═══ Data listing

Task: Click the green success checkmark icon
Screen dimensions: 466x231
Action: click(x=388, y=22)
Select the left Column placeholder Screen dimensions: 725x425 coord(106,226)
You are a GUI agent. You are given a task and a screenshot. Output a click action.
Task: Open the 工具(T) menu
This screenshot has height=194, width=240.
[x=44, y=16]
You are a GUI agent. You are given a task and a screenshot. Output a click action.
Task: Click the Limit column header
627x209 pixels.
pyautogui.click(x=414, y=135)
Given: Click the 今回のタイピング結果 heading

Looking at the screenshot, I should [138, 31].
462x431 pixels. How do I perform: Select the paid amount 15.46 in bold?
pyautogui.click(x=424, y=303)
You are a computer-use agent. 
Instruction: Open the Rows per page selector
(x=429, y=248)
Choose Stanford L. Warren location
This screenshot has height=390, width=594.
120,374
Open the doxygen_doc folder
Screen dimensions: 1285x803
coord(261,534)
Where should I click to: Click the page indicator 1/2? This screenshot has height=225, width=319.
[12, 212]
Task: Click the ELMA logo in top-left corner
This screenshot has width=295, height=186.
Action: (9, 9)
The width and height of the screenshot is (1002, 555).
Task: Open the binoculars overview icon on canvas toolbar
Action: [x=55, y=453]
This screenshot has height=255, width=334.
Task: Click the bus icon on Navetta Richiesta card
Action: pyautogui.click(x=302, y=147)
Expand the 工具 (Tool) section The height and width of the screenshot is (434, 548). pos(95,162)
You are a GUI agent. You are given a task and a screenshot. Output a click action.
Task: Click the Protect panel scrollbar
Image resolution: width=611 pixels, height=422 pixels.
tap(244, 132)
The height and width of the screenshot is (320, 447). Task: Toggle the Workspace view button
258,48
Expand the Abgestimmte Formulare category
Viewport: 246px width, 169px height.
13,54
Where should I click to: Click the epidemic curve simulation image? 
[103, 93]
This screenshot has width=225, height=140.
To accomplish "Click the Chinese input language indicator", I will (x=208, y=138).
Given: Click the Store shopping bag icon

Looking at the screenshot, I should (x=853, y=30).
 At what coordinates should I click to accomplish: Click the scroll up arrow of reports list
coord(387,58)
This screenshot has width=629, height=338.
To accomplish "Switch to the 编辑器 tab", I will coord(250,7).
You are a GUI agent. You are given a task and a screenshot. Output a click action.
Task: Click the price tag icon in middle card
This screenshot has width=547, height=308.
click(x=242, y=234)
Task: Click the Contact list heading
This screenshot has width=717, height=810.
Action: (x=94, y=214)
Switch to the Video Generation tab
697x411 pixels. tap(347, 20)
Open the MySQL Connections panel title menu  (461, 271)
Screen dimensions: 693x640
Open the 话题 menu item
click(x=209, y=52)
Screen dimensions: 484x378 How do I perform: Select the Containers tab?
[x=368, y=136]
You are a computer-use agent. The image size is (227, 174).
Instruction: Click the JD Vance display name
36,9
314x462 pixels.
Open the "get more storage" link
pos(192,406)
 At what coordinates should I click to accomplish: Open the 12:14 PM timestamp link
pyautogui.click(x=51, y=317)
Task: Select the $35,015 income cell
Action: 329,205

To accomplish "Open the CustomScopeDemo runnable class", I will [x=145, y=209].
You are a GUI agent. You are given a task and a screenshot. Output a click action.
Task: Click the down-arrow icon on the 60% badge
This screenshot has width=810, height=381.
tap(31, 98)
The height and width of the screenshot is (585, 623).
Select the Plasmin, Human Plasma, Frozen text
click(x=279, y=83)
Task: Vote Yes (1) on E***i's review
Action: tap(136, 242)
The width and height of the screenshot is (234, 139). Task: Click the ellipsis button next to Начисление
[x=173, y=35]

══════

Retype every line above with nothing changed.

Task: Click the green success checkmark icon
Screen dimensions: 466x231
Action: click(x=388, y=22)
Select the left Column placeholder Screen dimensions: 725x425 coord(106,226)
You are a GUI agent. You are given a task and a screenshot. Output a click action.
Task: Open the 工具(T) menu
This screenshot has height=194, width=240.
[x=44, y=16]
You are a GUI agent. You are given a task and a screenshot. Output a click action.
Task: Click the Limit column header
627x209 pixels.
pyautogui.click(x=414, y=135)
Given: Click the 今回のタイピング結果 heading

Looking at the screenshot, I should [138, 31].
462x431 pixels. How do I perform: Select the paid amount 15.46 in bold?
pyautogui.click(x=424, y=303)
You are a computer-use agent. 
Instruction: Open the Rows per page selector
(x=429, y=248)
Choose Stanford L. Warren location
This screenshot has height=390, width=594.
120,374
Open the doxygen_doc folder
Screen dimensions: 1285x803
coord(261,534)
Where should I click to: Click the page indicator 1/2? This screenshot has height=225, width=319.
[12, 212]
Task: Click the ELMA logo in top-left corner
This screenshot has width=295, height=186.
Action: (9, 9)
The width and height of the screenshot is (1002, 555).
Task: Open the binoculars overview icon on canvas toolbar
Action: [x=55, y=453]
This screenshot has height=255, width=334.
Task: Click the bus icon on Navetta Richiesta card
Action: pyautogui.click(x=302, y=147)
Expand the 工具 (Tool) section The height and width of the screenshot is (434, 548). pos(95,162)
You are a GUI agent. You are given a task and a screenshot. Output a click action.
Task: Click the Protect panel scrollbar
Image resolution: width=611 pixels, height=422 pixels.
tap(244, 132)
The height and width of the screenshot is (320, 447). Task: Toggle the Workspace view button
258,48
Expand the Abgestimmte Formulare category
Viewport: 246px width, 169px height.
13,54
Where should I click to: Click the epidemic curve simulation image? 
[103, 93]
This screenshot has width=225, height=140.
To accomplish "Click the Chinese input language indicator", I will (x=208, y=138).
Given: Click the Store shopping bag icon

Looking at the screenshot, I should (x=853, y=30).
 At what coordinates should I click to accomplish: Click the scroll up arrow of reports list
coord(387,58)
This screenshot has width=629, height=338.
To accomplish "Switch to the 编辑器 tab", I will coord(250,7).
You are a GUI agent. You are given a task and a screenshot. Output a click action.
Task: Click the price tag icon in middle card
This screenshot has width=547, height=308.
click(x=242, y=234)
Task: Click the Contact list heading
This screenshot has width=717, height=810.
Action: (x=94, y=214)
Switch to the Video Generation tab
697x411 pixels. tap(347, 20)
Open the MySQL Connections panel title menu  (461, 271)
Screen dimensions: 693x640
Open the 话题 menu item
click(x=209, y=52)
Screen dimensions: 484x378 How do I perform: Select the Containers tab?
[x=368, y=136]
You are a computer-use agent. The image size is (227, 174).
Instruction: Click the JD Vance display name
36,9
314x462 pixels.
Open the "get more storage" link
pos(192,406)
 At what coordinates should I click to accomplish: Open the 12:14 PM timestamp link
pyautogui.click(x=51, y=317)
Task: Select the $35,015 income cell
Action: 329,205

To accomplish "Open the CustomScopeDemo runnable class", I will [x=145, y=209].
You are a GUI agent. You are given a task and a screenshot. Output a click action.
Task: Click the down-arrow icon on the 60% badge
This screenshot has width=810, height=381.
tap(31, 98)
The height and width of the screenshot is (585, 623).
Select the Plasmin, Human Plasma, Frozen text
click(x=279, y=83)
Task: Vote Yes (1) on E***i's review
Action: tap(136, 242)
The width and height of the screenshot is (234, 139). Task: Click the ellipsis button next to Начисление
[x=173, y=35]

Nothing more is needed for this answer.